EXERCISE DESCRIPTION: Please copy each line from the entries that contains the string "element".

DATA SUPPLIED:
**********

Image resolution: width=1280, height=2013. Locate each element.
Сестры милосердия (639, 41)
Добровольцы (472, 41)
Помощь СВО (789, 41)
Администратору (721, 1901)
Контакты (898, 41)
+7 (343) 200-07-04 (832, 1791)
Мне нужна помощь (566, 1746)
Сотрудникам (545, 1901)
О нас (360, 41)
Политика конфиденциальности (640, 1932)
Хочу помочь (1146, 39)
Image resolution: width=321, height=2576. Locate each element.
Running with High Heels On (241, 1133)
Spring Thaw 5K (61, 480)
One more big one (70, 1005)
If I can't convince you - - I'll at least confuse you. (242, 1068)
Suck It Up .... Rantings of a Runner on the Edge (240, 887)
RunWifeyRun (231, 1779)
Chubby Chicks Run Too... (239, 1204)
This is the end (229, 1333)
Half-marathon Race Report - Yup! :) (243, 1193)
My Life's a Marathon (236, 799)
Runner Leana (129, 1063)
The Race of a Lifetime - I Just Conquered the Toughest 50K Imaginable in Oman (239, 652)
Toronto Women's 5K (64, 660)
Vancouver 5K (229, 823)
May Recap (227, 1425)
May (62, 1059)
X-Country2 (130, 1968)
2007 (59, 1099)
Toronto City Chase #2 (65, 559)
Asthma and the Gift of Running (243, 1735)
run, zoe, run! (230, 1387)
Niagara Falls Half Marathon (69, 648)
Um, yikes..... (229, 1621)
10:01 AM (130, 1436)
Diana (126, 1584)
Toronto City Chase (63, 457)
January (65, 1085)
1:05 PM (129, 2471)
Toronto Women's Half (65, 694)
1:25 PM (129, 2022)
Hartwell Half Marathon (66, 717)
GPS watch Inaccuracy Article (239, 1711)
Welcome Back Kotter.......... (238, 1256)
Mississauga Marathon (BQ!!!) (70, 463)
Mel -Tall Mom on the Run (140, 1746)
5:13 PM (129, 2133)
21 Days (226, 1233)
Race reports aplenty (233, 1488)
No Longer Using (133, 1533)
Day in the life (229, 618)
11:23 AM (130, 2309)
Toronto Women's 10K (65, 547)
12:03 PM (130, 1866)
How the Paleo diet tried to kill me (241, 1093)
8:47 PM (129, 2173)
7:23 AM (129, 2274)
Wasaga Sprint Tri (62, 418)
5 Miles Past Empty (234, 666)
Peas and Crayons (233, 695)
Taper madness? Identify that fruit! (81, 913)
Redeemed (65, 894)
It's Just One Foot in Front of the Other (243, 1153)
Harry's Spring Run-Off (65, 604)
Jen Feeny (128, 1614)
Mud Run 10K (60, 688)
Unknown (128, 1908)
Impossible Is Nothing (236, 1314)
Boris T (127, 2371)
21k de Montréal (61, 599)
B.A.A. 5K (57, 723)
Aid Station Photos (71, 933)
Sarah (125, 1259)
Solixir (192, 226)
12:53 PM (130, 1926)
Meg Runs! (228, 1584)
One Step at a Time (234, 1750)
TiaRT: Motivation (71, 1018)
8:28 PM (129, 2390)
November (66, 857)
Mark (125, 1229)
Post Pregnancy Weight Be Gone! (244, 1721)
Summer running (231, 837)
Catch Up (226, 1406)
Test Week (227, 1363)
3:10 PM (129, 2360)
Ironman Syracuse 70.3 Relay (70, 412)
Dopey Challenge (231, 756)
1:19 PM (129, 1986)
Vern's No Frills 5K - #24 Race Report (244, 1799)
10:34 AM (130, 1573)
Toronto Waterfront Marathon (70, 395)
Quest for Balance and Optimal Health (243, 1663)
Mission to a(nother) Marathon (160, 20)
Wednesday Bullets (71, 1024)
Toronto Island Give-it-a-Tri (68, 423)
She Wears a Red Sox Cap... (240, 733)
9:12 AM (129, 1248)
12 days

**********

YOUR RESPONSE:
Image resolution: width=1280, height=2013. Locate each element.
Image resolution: width=321, height=2576. Locate each element.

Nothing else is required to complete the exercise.